As we continue on our Harvard course using the techniques of Reggio Emilia to find ways to make learning visible, our work becomes richer and deeper. The course work spirals around, making our thinking more involved as we think of the ways in which we can see our children’s learning. The past two weeks have been involved with using documentation to demonstrate the learning we see. So much of assessment of the growth of our children is involved with tests and formal assessments, but this course has helped us all to realize that there are many other ways to record the progress of children, from photos to recordings to videos. As we spend time watching and listening to our little ones as they work, we come away with a vivid picture of the learning that is occurring.
One of our group activities involved creating a paper airplane that could fly ten feet with a cargo load of five pennies. Five of us were builders and the other two were documenters, recording the ways in which we worked together. We were able to see, first hand, how the children worked. In our group, there were a few who just dived into the process, learning by trial and error. Others felt the need to plan before making an attempt at the task. We documenters were able to witness and record the differences in style as the group tackled this job, and were able to see the ways in which they began to come together as a team. They began to use the ideas that others had suggested, thinking about cargo loads on planes, thinking about how their thrust could determine how far their plane could go, thinking about what they could add to their plane to make it more aerodynamic.

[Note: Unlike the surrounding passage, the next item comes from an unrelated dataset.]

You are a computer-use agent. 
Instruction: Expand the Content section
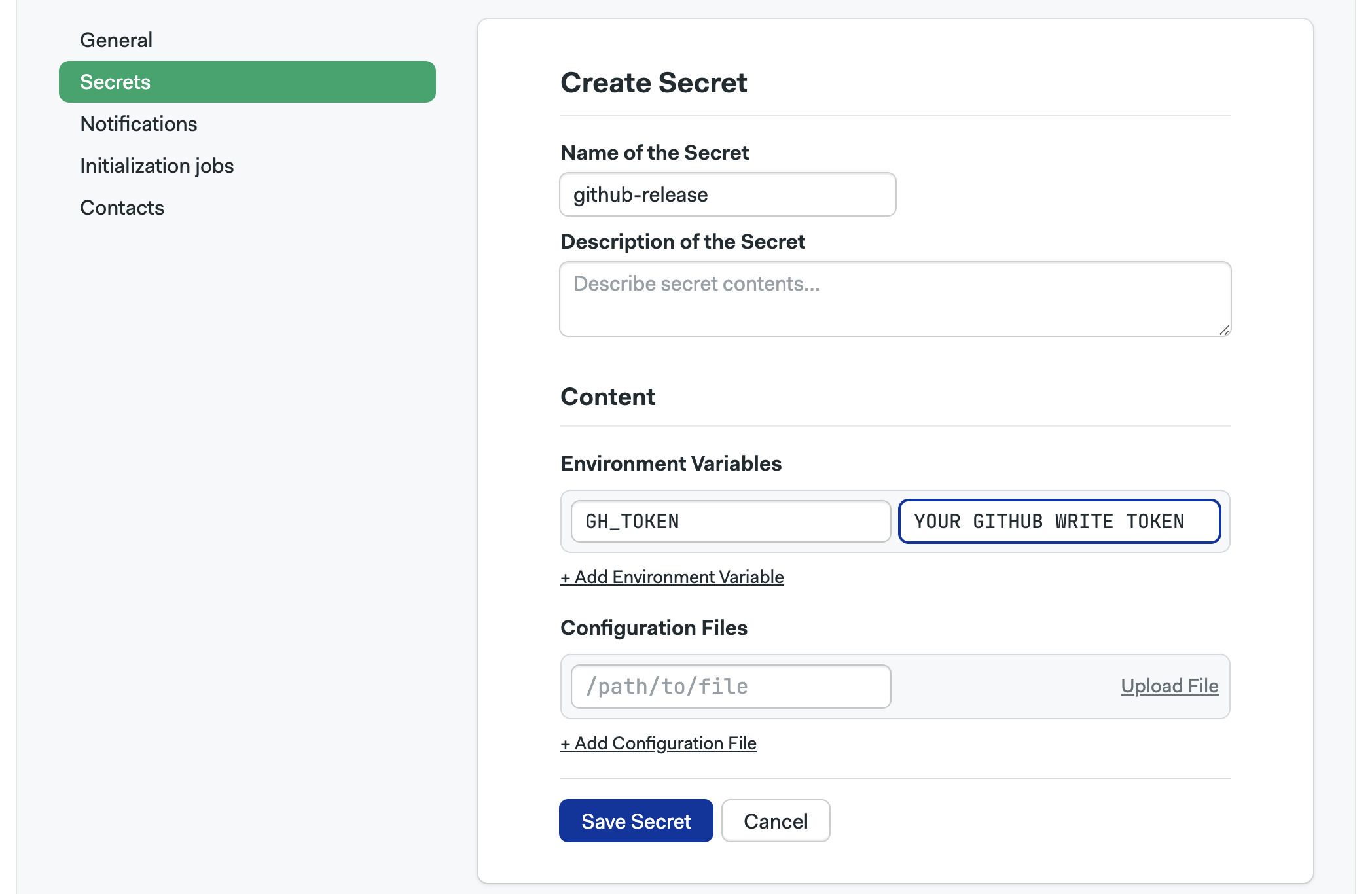(608, 396)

What does this tell us about our children and their tasks? I took away the idea that when given time, the children are able to collaborate more effectively. It is all about providing the time for the children to find ways in which to voice their opinions and to hear the voices of their friends as well. It is also important for us as educators to give ourselves to opportunity to sit back and listen, really listen to what the children are giving us. Sometimes it is hard to sit on our hands and let them go, but often this is when the most powerful learning can occur. The learning isn’t just a pencil and paper activity, but involves working together with materials and finding ways to come to a consensus.